**DIRECTIONS:** Copy the records below line for line, with no changes.

** start of DATA SHOWN **

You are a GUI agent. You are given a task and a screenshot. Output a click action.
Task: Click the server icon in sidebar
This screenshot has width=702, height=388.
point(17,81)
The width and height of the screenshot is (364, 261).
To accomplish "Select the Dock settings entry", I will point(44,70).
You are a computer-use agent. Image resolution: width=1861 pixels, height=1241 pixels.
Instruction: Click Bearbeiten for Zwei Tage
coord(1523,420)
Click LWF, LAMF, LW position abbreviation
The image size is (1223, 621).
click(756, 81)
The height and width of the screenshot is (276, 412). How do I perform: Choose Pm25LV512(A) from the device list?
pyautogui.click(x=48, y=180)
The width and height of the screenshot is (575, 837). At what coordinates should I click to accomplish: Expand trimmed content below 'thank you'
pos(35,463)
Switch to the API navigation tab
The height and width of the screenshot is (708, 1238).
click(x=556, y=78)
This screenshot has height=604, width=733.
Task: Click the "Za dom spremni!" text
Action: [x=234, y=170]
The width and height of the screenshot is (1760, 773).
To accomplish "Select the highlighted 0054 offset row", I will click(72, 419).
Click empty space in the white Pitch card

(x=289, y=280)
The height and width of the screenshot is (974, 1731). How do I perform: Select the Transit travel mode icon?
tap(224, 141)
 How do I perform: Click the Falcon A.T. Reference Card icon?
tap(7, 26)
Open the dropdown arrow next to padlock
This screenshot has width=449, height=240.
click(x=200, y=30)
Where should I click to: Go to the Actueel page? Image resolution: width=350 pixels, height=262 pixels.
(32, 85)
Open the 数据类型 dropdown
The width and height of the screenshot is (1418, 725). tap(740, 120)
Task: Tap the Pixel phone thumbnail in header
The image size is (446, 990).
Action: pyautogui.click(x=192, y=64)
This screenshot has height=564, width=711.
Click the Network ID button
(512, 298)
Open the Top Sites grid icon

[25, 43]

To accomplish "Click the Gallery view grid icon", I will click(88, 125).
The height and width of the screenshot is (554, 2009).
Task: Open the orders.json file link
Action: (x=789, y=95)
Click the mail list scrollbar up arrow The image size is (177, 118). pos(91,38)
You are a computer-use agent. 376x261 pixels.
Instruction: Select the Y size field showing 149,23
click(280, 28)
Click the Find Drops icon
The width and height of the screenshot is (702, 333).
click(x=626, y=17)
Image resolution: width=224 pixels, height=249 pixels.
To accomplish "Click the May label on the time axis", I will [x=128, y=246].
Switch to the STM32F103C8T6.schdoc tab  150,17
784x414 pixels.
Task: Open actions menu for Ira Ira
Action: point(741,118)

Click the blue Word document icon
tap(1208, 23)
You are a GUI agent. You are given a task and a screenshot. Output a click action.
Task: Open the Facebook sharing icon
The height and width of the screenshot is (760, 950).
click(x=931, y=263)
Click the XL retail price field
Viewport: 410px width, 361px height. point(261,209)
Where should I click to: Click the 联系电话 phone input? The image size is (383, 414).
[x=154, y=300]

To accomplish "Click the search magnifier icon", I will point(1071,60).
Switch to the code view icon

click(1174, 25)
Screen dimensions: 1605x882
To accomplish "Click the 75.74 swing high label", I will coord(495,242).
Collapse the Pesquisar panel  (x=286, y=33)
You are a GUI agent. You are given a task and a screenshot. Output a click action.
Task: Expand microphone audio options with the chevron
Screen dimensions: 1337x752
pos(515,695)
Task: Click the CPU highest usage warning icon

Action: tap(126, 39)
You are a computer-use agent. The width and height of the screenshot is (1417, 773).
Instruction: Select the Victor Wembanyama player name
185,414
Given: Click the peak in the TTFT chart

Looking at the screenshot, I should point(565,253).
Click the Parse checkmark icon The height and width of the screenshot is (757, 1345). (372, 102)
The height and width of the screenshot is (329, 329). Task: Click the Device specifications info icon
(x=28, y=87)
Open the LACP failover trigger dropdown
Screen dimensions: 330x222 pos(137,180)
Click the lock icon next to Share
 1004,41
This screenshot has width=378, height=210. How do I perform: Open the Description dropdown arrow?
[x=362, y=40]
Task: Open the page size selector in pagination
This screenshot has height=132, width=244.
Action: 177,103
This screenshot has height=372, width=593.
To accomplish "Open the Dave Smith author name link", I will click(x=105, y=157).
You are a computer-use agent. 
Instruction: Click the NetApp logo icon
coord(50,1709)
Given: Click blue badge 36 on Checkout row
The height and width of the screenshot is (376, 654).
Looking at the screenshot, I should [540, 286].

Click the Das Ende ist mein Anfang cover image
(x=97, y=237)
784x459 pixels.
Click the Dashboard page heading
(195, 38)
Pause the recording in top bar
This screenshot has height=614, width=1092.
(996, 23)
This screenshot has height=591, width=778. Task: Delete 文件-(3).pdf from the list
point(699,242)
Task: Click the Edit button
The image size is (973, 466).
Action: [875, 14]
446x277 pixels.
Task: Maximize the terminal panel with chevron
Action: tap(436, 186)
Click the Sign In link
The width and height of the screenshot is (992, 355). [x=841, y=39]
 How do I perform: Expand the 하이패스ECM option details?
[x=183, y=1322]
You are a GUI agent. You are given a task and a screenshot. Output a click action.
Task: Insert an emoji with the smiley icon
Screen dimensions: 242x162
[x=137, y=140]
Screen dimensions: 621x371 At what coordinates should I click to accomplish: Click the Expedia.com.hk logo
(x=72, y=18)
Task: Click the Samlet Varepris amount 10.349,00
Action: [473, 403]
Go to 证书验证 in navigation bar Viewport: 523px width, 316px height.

** end of DATA SHOWN **

**REPLY TO THE TASK:**
You are a GUI agent. You are given a task and a screenshot. Output a click action.
Task: Click the server icon in sidebar
This screenshot has width=702, height=388.
point(17,81)
The width and height of the screenshot is (364, 261).
To accomplish "Select the Dock settings entry", I will point(44,70).
You are a computer-use agent. Image resolution: width=1861 pixels, height=1241 pixels.
Instruction: Click Bearbeiten for Zwei Tage
coord(1523,420)
Click LWF, LAMF, LW position abbreviation
The image size is (1223, 621).
click(756, 81)
The height and width of the screenshot is (276, 412). How do I perform: Choose Pm25LV512(A) from the device list?
pyautogui.click(x=48, y=180)
The width and height of the screenshot is (575, 837). At what coordinates should I click to accomplish: Expand trimmed content below 'thank you'
pos(35,463)
Switch to the API navigation tab
The height and width of the screenshot is (708, 1238).
click(x=556, y=78)
This screenshot has height=604, width=733.
Task: Click the "Za dom spremni!" text
Action: [x=234, y=170]
The width and height of the screenshot is (1760, 773).
To accomplish "Select the highlighted 0054 offset row", I will click(72, 419).
Click empty space in the white Pitch card

(x=289, y=280)
The height and width of the screenshot is (974, 1731). How do I perform: Select the Transit travel mode icon?
tap(224, 141)
 How do I perform: Click the Falcon A.T. Reference Card icon?
tap(7, 26)
Open the dropdown arrow next to padlock
This screenshot has width=449, height=240.
click(x=200, y=30)
Where should I click to: Go to the Actueel page? Image resolution: width=350 pixels, height=262 pixels.
(32, 85)
Open the 数据类型 dropdown
The width and height of the screenshot is (1418, 725). tap(740, 120)
Task: Tap the Pixel phone thumbnail in header
The image size is (446, 990).
Action: pyautogui.click(x=192, y=64)
This screenshot has height=564, width=711.
Click the Network ID button
(512, 298)
Open the Top Sites grid icon

[25, 43]

To accomplish "Click the Gallery view grid icon", I will click(88, 125).
The height and width of the screenshot is (554, 2009).
Task: Open the orders.json file link
Action: (x=789, y=95)
Click the mail list scrollbar up arrow The image size is (177, 118). pos(91,38)
You are a computer-use agent. 376x261 pixels.
Instruction: Select the Y size field showing 149,23
click(280, 28)
Click the Find Drops icon
The width and height of the screenshot is (702, 333).
click(x=626, y=17)
Image resolution: width=224 pixels, height=249 pixels.
To accomplish "Click the May label on the time axis", I will [x=128, y=246].
Switch to the STM32F103C8T6.schdoc tab  150,17
784x414 pixels.
Task: Open actions menu for Ira Ira
Action: point(741,118)

Click the blue Word document icon
tap(1208, 23)
You are a GUI agent. You are given a task and a screenshot. Output a click action.
Task: Open the Facebook sharing icon
The height and width of the screenshot is (760, 950).
click(x=931, y=263)
Click the XL retail price field
Viewport: 410px width, 361px height. point(261,209)
Where should I click to: Click the 联系电话 phone input? The image size is (383, 414).
[x=154, y=300]

To accomplish "Click the search magnifier icon", I will point(1071,60).
Switch to the code view icon

click(1174, 25)
Screen dimensions: 1605x882
To accomplish "Click the 75.74 swing high label", I will coord(495,242).
Collapse the Pesquisar panel  (x=286, y=33)
You are a GUI agent. You are given a task and a screenshot. Output a click action.
Task: Expand microphone audio options with the chevron
Screen dimensions: 1337x752
pos(515,695)
Task: Click the CPU highest usage warning icon

Action: tap(126, 39)
You are a computer-use agent. The width and height of the screenshot is (1417, 773).
Instruction: Select the Victor Wembanyama player name
185,414
Given: Click the peak in the TTFT chart

Looking at the screenshot, I should point(565,253).
Click the Parse checkmark icon The height and width of the screenshot is (757, 1345). (372, 102)
The height and width of the screenshot is (329, 329). Task: Click the Device specifications info icon
(x=28, y=87)
Open the LACP failover trigger dropdown
Screen dimensions: 330x222 pos(137,180)
Click the lock icon next to Share
 1004,41
This screenshot has width=378, height=210. How do I perform: Open the Description dropdown arrow?
[x=362, y=40]
Task: Open the page size selector in pagination
This screenshot has height=132, width=244.
Action: 177,103
This screenshot has height=372, width=593.
To accomplish "Open the Dave Smith author name link", I will click(x=105, y=157).
You are a computer-use agent. 
Instruction: Click the NetApp logo icon
coord(50,1709)
Given: Click blue badge 36 on Checkout row
The height and width of the screenshot is (376, 654).
Looking at the screenshot, I should [540, 286].

Click the Das Ende ist mein Anfang cover image
(x=97, y=237)
784x459 pixels.
Click the Dashboard page heading
(195, 38)
Pause the recording in top bar
This screenshot has height=614, width=1092.
(996, 23)
This screenshot has height=591, width=778. Task: Delete 文件-(3).pdf from the list
point(699,242)
Task: Click the Edit button
The image size is (973, 466).
Action: [875, 14]
446x277 pixels.
Task: Maximize the terminal panel with chevron
Action: tap(436, 186)
Click the Sign In link
The width and height of the screenshot is (992, 355). [x=841, y=39]
 How do I perform: Expand the 하이패스ECM option details?
[x=183, y=1322]
You are a GUI agent. You are given a task and a screenshot. Output a click action.
Task: Insert an emoji with the smiley icon
Screen dimensions: 242x162
[x=137, y=140]
Screen dimensions: 621x371 At what coordinates should I click to accomplish: Click the Expedia.com.hk logo
(x=72, y=18)
Task: Click the Samlet Varepris amount 10.349,00
Action: [473, 403]
Go to 证书验证 in navigation bar Viewport: 523px width, 316px height.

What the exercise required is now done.